La humedad lo exaspera. Pero respira aliviado con el cambio atmosférico de estas últimas horas. “Me mata la espalda, chango. Cada vez que vengo acá sufro como un perro”, dice, secuelas inocultables de su pasado levantando paredes, cargando fardos y medias reses, gastando las manos para un pasar digno.
“Otro problema que tengo, a la hora de entrenarme, es la falta de sparrings. Nadie me aguanta y no puedo practicar como yo quisiera, con todo. Me acuerdo de Rompehuesos Azar (un pesado cordobés), que vino, hizo un round y medio y dijo: Me voy porque me duele todo. Así se me hace difícil”, se lamenta.

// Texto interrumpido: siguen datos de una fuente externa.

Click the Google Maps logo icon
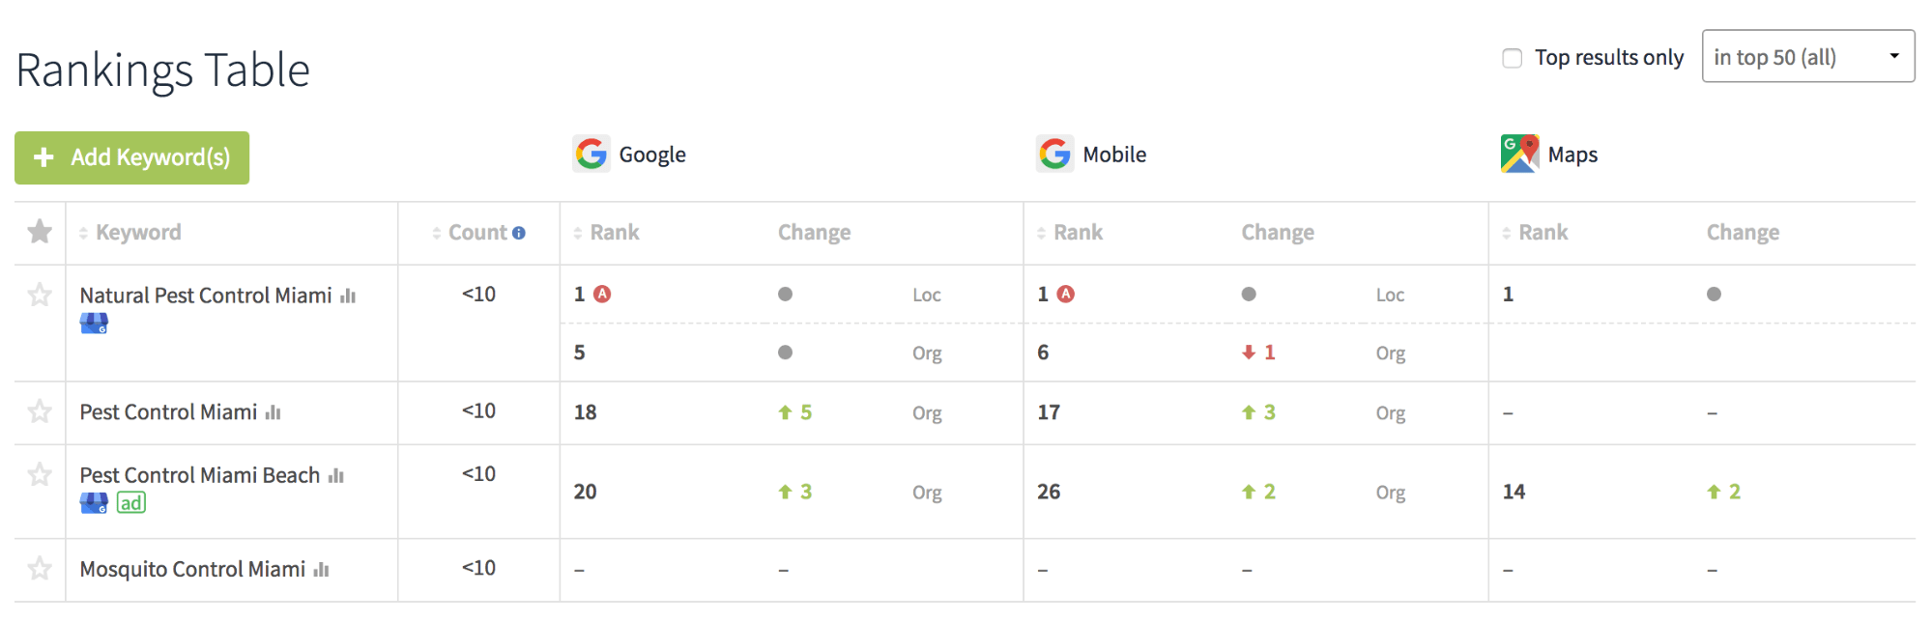This screenshot has height=622, width=1932. click(x=1519, y=154)
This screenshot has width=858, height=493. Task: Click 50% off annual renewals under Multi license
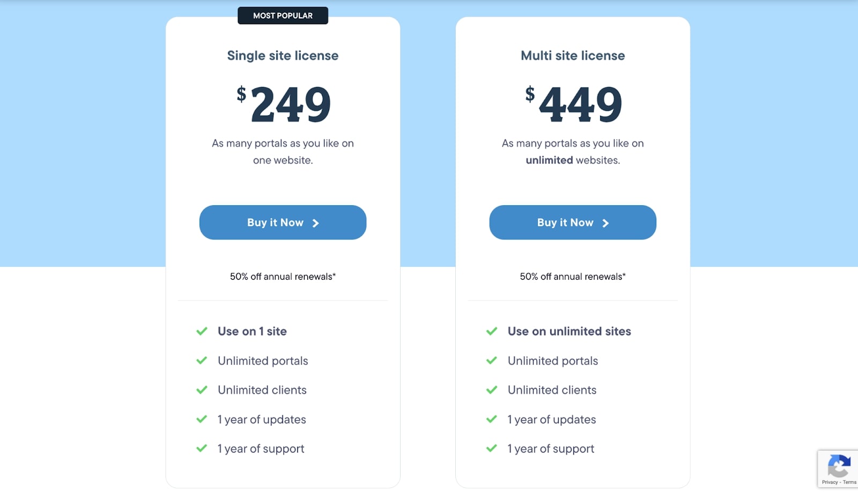pos(573,277)
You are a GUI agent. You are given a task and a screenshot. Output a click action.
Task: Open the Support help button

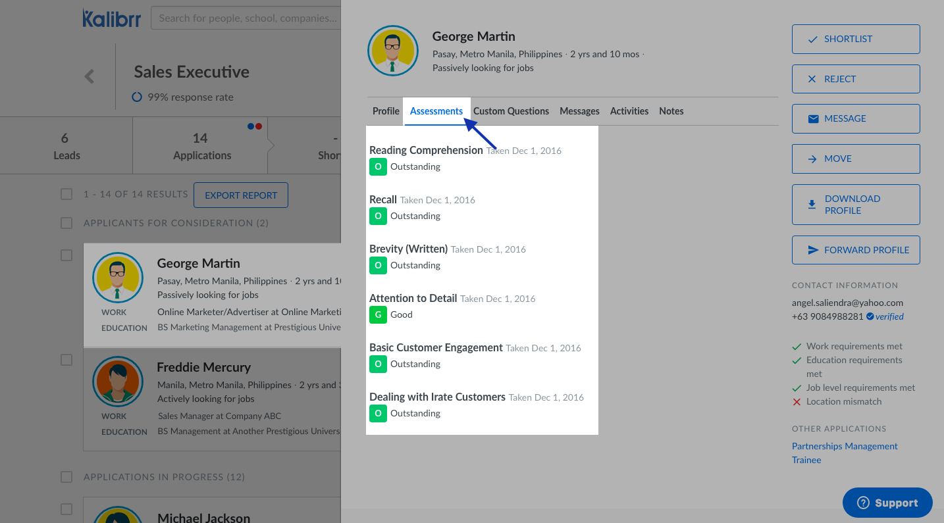(x=887, y=503)
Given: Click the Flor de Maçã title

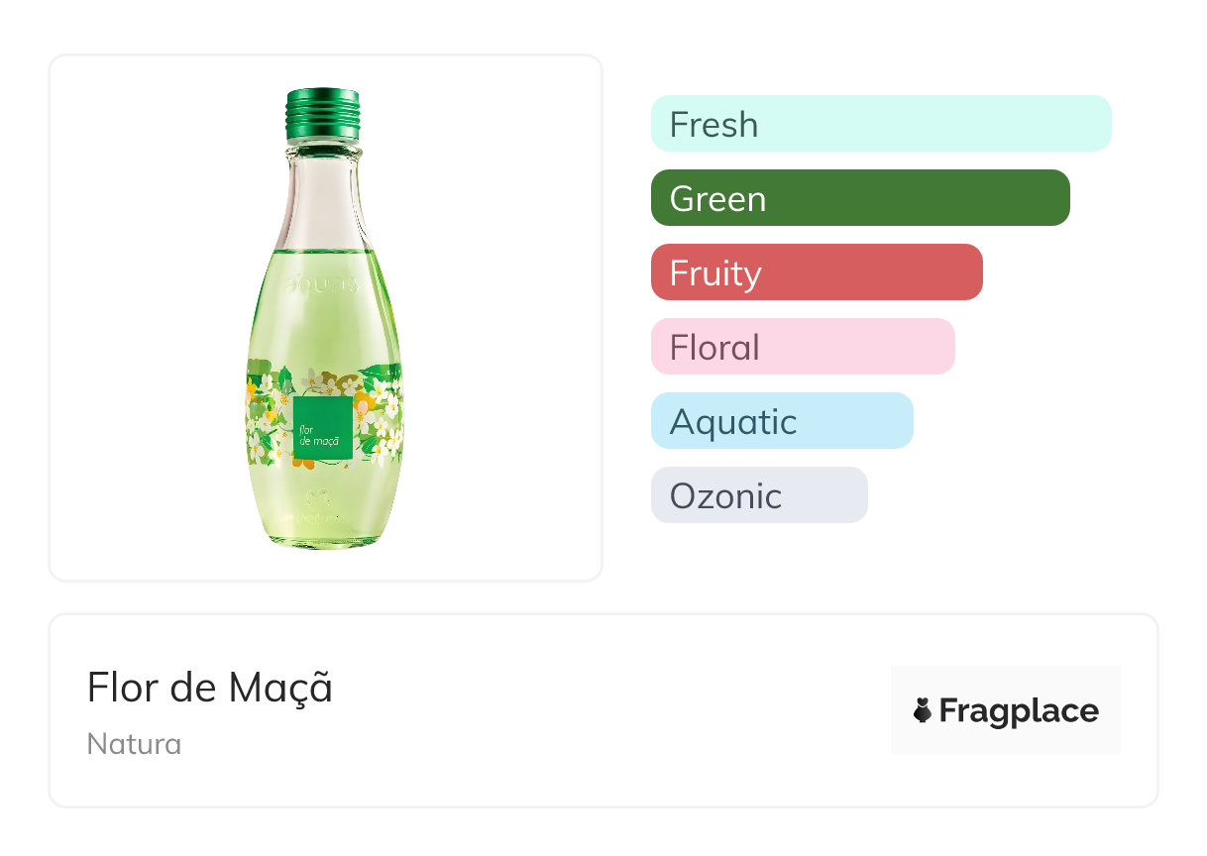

Espera una barra brava made in Villa del Rosario, el humilde pueblo cordobés del que es su celebridad. “Ya hablé con los guasos y van a venir un montón. Ya lo dije: yo les voy a llenar el galpón de gente”, afirma, sin diplomacia. ¿Irrespetuosidad para con el Luna? Frío. La Mole lo aclara: “En Córdoba le decimos galpón a cualquier estadio o gimnasio. Nada más. Para mí es un orgullo”.
–¿Estás enojado con Domínguez?
–Sí. Me molestó mucho que se meta con mi personalidad. Yo estoy de acuerdo con que diga que me va a noquear y todo eso para la promoción. Pero él se metió con mi forma de ser. Arriba del ring vamos a arreglar las cosas.
–Sabés que él va a salir a provocarte. ¿No te ganará el descontrol?
–Espero que no. Ya me estuvieron hablando un rato largo mis colaboradores. No voy a hacer ningún escándalo.
–¿Creés que Domínguez saldrá a buscarte de entrada ?
–No creo que sea tan b...
–¿Y si lo hace para sorprenderte?
–Ojalá. Así lo agarro y lo liquido enseguida.
Moli se va. Deja un tendal de autógrafos y promete un asado futuro en Villa del Rosario. Es su manera de mostrar gratitud.
Deja para el final las fotos. Entra en la obra en construcción y fija la vista en la bolsa de cemento. El ojo de ex albañil no le falla y chapotea en la nostalgia: “Si me habré deslomado levantando paredes. Eso sí que era duro, hermano”.
No hay urgencias por llegar con lo justo ni habrá que recurrir al sauna para eliminar algún gramo de más. La ceremonia del pesaje para el choque de pesados será una ocasión para determinar cuáles serán las diferencias de potencia que puede haber sobre el ring. Hoy por la tarde La Mole Moli y Domínguez se subirán a la balanza en el Luna Park.
Antes que ellos también lo harán los boxeadores que completan la cartelera.